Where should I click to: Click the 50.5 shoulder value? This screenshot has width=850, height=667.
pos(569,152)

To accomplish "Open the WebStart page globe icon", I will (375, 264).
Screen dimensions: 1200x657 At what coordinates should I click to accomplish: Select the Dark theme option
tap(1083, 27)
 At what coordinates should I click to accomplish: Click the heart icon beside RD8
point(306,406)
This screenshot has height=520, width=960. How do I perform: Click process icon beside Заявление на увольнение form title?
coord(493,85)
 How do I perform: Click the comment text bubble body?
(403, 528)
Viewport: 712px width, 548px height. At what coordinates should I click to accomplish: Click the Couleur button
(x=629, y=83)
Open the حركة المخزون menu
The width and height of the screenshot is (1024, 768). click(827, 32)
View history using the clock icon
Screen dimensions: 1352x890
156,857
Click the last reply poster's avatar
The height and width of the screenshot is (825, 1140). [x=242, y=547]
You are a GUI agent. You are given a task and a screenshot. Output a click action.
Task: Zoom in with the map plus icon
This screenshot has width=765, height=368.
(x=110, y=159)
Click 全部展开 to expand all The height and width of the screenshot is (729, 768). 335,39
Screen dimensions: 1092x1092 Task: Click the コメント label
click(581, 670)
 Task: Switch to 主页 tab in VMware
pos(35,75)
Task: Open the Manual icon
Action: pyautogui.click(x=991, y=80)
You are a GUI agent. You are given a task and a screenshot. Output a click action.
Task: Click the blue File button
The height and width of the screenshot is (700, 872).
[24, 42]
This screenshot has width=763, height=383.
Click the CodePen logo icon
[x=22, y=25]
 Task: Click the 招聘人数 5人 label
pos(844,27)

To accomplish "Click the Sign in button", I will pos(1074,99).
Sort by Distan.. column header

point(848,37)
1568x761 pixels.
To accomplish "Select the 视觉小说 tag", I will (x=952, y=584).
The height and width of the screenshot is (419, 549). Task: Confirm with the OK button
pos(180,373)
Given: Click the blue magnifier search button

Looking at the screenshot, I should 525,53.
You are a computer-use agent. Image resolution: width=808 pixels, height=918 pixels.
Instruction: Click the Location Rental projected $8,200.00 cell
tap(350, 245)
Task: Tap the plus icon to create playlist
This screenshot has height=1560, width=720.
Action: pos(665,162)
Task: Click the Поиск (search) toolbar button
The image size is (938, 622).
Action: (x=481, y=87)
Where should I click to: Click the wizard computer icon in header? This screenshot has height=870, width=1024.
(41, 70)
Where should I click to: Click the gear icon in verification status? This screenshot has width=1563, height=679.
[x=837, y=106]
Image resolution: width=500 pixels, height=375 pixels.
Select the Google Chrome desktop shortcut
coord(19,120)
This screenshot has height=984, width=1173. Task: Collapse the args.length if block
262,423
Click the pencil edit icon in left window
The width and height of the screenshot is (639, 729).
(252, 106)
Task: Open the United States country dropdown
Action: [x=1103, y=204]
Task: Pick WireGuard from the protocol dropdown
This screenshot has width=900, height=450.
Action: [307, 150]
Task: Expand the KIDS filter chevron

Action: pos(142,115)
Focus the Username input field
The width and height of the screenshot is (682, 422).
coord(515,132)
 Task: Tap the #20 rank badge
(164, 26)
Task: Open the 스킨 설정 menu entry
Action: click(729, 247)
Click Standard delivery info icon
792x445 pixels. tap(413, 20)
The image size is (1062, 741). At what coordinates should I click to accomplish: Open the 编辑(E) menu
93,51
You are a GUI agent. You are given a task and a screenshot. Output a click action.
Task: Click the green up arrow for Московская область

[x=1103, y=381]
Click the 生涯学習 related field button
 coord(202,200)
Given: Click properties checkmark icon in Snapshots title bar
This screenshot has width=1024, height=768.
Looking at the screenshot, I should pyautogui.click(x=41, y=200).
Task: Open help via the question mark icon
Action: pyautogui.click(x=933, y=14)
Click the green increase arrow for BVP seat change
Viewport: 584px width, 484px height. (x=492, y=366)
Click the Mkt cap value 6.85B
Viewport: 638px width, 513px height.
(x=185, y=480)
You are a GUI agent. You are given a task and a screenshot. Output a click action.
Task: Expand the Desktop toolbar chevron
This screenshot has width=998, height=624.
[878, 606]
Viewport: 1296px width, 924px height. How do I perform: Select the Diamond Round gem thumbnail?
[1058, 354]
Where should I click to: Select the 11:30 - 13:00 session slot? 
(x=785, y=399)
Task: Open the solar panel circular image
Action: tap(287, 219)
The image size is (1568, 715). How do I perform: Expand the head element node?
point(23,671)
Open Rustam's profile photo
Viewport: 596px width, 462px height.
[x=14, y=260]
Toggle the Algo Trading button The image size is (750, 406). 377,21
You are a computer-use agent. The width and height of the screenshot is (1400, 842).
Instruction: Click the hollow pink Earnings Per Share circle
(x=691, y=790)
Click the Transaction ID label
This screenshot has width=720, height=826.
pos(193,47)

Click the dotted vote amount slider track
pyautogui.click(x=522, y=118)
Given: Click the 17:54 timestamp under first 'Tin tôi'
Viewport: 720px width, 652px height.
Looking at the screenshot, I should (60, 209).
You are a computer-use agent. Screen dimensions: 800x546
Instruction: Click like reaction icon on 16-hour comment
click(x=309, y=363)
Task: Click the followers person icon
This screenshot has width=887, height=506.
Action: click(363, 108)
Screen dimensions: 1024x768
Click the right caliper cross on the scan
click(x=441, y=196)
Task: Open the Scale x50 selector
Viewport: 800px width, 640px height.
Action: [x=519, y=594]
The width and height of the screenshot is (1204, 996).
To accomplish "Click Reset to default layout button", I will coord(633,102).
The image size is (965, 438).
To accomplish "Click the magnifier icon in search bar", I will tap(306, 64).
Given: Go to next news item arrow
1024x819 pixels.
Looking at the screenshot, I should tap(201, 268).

────────────────────────────────────────

EXERCISE. All of the entries must be printed again exactly as given.

TASK ANSWER.
Where should I click to: Click the 50.5 shoulder value? This screenshot has width=850, height=667.
pos(569,152)

To accomplish "Open the WebStart page globe icon", I will (375, 264).
Screen dimensions: 1200x657 At what coordinates should I click to accomplish: Select the Dark theme option
tap(1083, 27)
 At what coordinates should I click to accomplish: Click the heart icon beside RD8
point(306,406)
This screenshot has height=520, width=960. How do I perform: Click process icon beside Заявление на увольнение form title?
coord(493,85)
 How do I perform: Click the comment text bubble body?
(403, 528)
Viewport: 712px width, 548px height. At what coordinates should I click to accomplish: Click the Couleur button
(x=629, y=83)
Open the حركة المخزون menu
The width and height of the screenshot is (1024, 768). click(827, 32)
View history using the clock icon
Screen dimensions: 1352x890
156,857
Click the last reply poster's avatar
The height and width of the screenshot is (825, 1140). [x=242, y=547]
You are a GUI agent. You are given a task and a screenshot. Output a click action.
Task: Zoom in with the map plus icon
This screenshot has width=765, height=368.
(x=110, y=159)
Click 全部展开 to expand all The height and width of the screenshot is (729, 768). 335,39
Screen dimensions: 1092x1092 Task: Click the コメント label
click(581, 670)
 Task: Switch to 主页 tab in VMware
pos(35,75)
Task: Open the Manual icon
Action: pyautogui.click(x=991, y=80)
You are a GUI agent. You are given a task and a screenshot. Output a click action.
Task: Click the blue File button
The height and width of the screenshot is (700, 872).
[24, 42]
This screenshot has width=763, height=383.
Click the CodePen logo icon
[x=22, y=25]
 Task: Click the 招聘人数 5人 label
pos(844,27)

To accomplish "Click the Sign in button", I will pos(1074,99).
Sort by Distan.. column header

point(848,37)
1568x761 pixels.
To accomplish "Select the 视觉小说 tag", I will (x=952, y=584).
The height and width of the screenshot is (419, 549). Task: Confirm with the OK button
pos(180,373)
Given: Click the blue magnifier search button

Looking at the screenshot, I should 525,53.
You are a computer-use agent. Image resolution: width=808 pixels, height=918 pixels.
Instruction: Click the Location Rental projected $8,200.00 cell
tap(350, 245)
Task: Tap the plus icon to create playlist
This screenshot has height=1560, width=720.
Action: pos(665,162)
Task: Click the Поиск (search) toolbar button
The image size is (938, 622).
Action: (x=481, y=87)
Where should I click to: Click the wizard computer icon in header? This screenshot has height=870, width=1024.
(41, 70)
Where should I click to: Click the gear icon in verification status? This screenshot has width=1563, height=679.
[x=837, y=106]
Image resolution: width=500 pixels, height=375 pixels.
Select the Google Chrome desktop shortcut
coord(19,120)
This screenshot has height=984, width=1173. Task: Collapse the args.length if block
262,423
Click the pencil edit icon in left window
The width and height of the screenshot is (639, 729).
(252, 106)
Task: Open the United States country dropdown
Action: [x=1103, y=204]
Task: Pick WireGuard from the protocol dropdown
This screenshot has width=900, height=450.
Action: [307, 150]
Task: Expand the KIDS filter chevron

Action: pos(142,115)
Focus the Username input field
The width and height of the screenshot is (682, 422).
coord(515,132)
 Task: Tap the #20 rank badge
(164, 26)
Task: Open the 스킨 설정 menu entry
Action: click(729, 247)
Click Standard delivery info icon
792x445 pixels. tap(413, 20)
The image size is (1062, 741). At what coordinates should I click to accomplish: Open the 编辑(E) menu
93,51
You are a GUI agent. You are given a task and a screenshot. Output a click action.
Task: Click the green up arrow for Московская область

[x=1103, y=381]
Click the 生涯学習 related field button
 coord(202,200)
Given: Click properties checkmark icon in Snapshots title bar
This screenshot has width=1024, height=768.
Looking at the screenshot, I should pyautogui.click(x=41, y=200).
Task: Open help via the question mark icon
Action: pyautogui.click(x=933, y=14)
Click the green increase arrow for BVP seat change
Viewport: 584px width, 484px height. (x=492, y=366)
Click the Mkt cap value 6.85B
Viewport: 638px width, 513px height.
(x=185, y=480)
You are a GUI agent. You are given a task and a screenshot. Output a click action.
Task: Expand the Desktop toolbar chevron
This screenshot has width=998, height=624.
[878, 606]
Viewport: 1296px width, 924px height. How do I perform: Select the Diamond Round gem thumbnail?
[1058, 354]
Where should I click to: Select the 11:30 - 13:00 session slot? 
(x=785, y=399)
Task: Open the solar panel circular image
Action: tap(287, 219)
The image size is (1568, 715). How do I perform: Expand the head element node?
point(23,671)
Open Rustam's profile photo
Viewport: 596px width, 462px height.
[x=14, y=260]
Toggle the Algo Trading button The image size is (750, 406). 377,21
You are a computer-use agent. The width and height of the screenshot is (1400, 842).
Instruction: Click the hollow pink Earnings Per Share circle
(x=691, y=790)
Click the Transaction ID label
This screenshot has width=720, height=826.
pos(193,47)

Click the dotted vote amount slider track
pyautogui.click(x=522, y=118)
Given: Click the 17:54 timestamp under first 'Tin tôi'
Viewport: 720px width, 652px height.
Looking at the screenshot, I should (60, 209).
You are a computer-use agent. Screen dimensions: 800x546
Instruction: Click like reaction icon on 16-hour comment
click(x=309, y=363)
Task: Click the followers person icon
This screenshot has width=887, height=506.
Action: click(363, 108)
Screen dimensions: 1024x768
Click the right caliper cross on the scan
click(x=441, y=196)
Task: Open the Scale x50 selector
Viewport: 800px width, 640px height.
Action: [x=519, y=594]
The width and height of the screenshot is (1204, 996).
To accomplish "Click Reset to default layout button", I will coord(633,102).
The image size is (965, 438).
To accomplish "Click the magnifier icon in search bar", I will tap(306, 64).
Given: Go to next news item arrow
1024x819 pixels.
Looking at the screenshot, I should tap(201, 268).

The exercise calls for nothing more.